December 08, 2005|By G. JEFFERSON PRICE III

The "report card" issued by the 9/11 commission this week was a frightening indictment of the administration and Congress for their failure to protect Americans at home.

"Scandalous" was the word used by the commission's chairman and vice chairman, former New Jersey Gov. Thomas H. Kean and former Congressman Lee H. Hamilton of Indiana.

Scandalous that police and firefighters in the major cities still can't communicate reliably in a major crisis, scandalous that airline passengers still are not screened against a terrorist watch list and scandalous that homeland security money is doled out politically to communities at less risk, rather than to places where the risk is highest.

It should come as no surprise that an administration that took away resources from the war on terror to conduct its war in Iraq should also be found short when it comes to actually protecting Americans at home.

President Bush tells us that we are fighting terrorists in Iraq so we won't have to fight them at home. But the truth is that if the money being spent on that war were being spent to protect the homeland, we'd be a lot safer today than we are. The reason we are not secure at home is that making us secure is hugely expensive, politically unpleasant - as in making certain our nuclear and chemical installations are safe - and extraordinarily inconvenient.

America is a big country, and Americans are not accustomed to the sort of inconveniences inflicted on the citizens of other countries where terrorism is a constant threat.

This comes to mind every time I visit a sports stadium, get stuck in a jammed tunnel or go to see a heavily attended movie.

How many times a month are average Americans in such places, surrounded by hundreds, if not thousands, of their countrymen, without sufficient precautions having been taken to make certain no one has come in with a bomb that could kill them all?

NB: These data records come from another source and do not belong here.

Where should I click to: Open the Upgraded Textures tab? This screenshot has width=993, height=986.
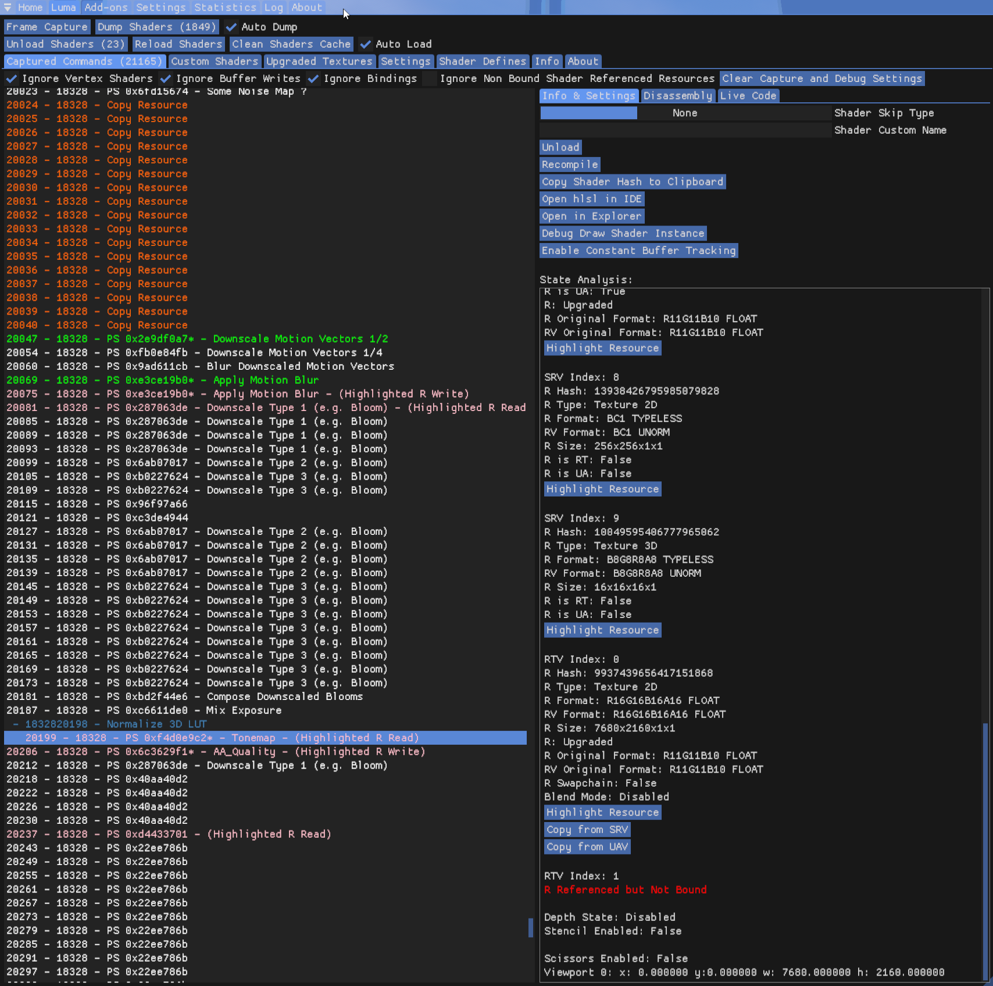tap(319, 62)
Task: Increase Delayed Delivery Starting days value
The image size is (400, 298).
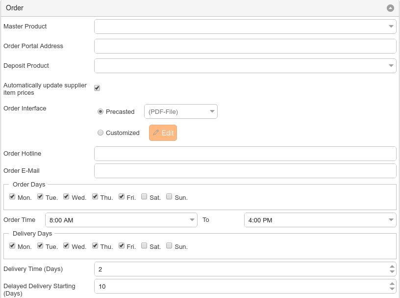Action: click(x=392, y=284)
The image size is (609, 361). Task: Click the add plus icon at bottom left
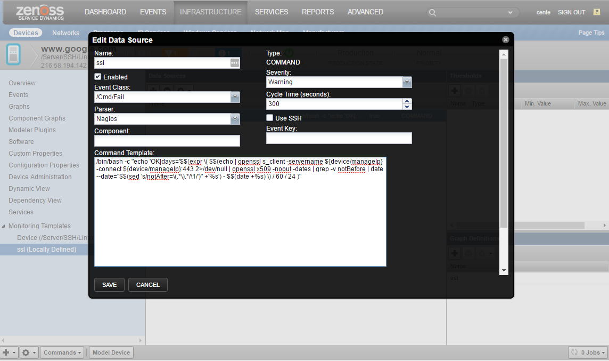point(6,352)
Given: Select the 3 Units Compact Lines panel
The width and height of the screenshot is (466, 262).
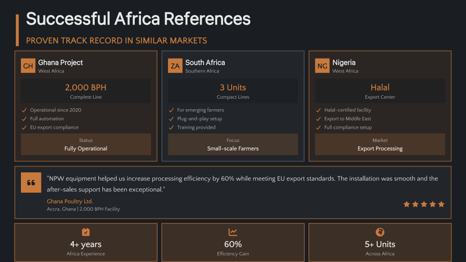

Air cargo in aircraft that millions of Americans fly on is not checked, we are told. The cargo coming into our seaports is not sufficiently screened, we are told. The airlines are going bankrupt, so we can't put more pressure on them to do the job right. The amount of cargo coming into our ports is so great that it would be impossible to check it all.

And here's a high-security risk you don't hear much about, if anything at all: the trains.

This week, I traveled from Old Saybrook, Conn., to Baltimore carrying a very big, very heavy suitcase -big enough to carry a big bomb. When the train stopped in New Haven, a woman carrying three even heavier suitcases boarded the train.

No one inspected my suitcase, and after it was stowed, I could have gotten off the train anywhere en route without anyone noticing the suitcase had been left behind. Ditto for the lady who brought on three heavy suitcases, in apparent violation of Amtrak rules.

This train, like any passenger train on the Northeast corridor, had a scheduled 15-minute stop in New York's Penn Station, one of the busiest train stations in the center of one of the busiest cities in America. Tens of thousands of people must be in that station at peak periods. It's right next to Madison Square Garden.

What if someone put a bomb on a train headed into Penn Station and set it to go off during that 15-minute layover? If the bomber were inclined toward suicide, he or she would not even have to leave it unattended. So far as I could tell, the possibility hasn't even been considered.

But if half the money being spent on the war in Iraq were allocated to the issues raised by the 9/11 commission, those issues could be addressed and we would be safer, maybe even on Amtrak.

Instead, as the members of the 9/11 panel reported, "While the terrorists are learning and adapting, our government is still moving at a crawl.

"We believe that the terrorists will strike again. If they do, and these reforms have not been implemented, what will our excuses be?"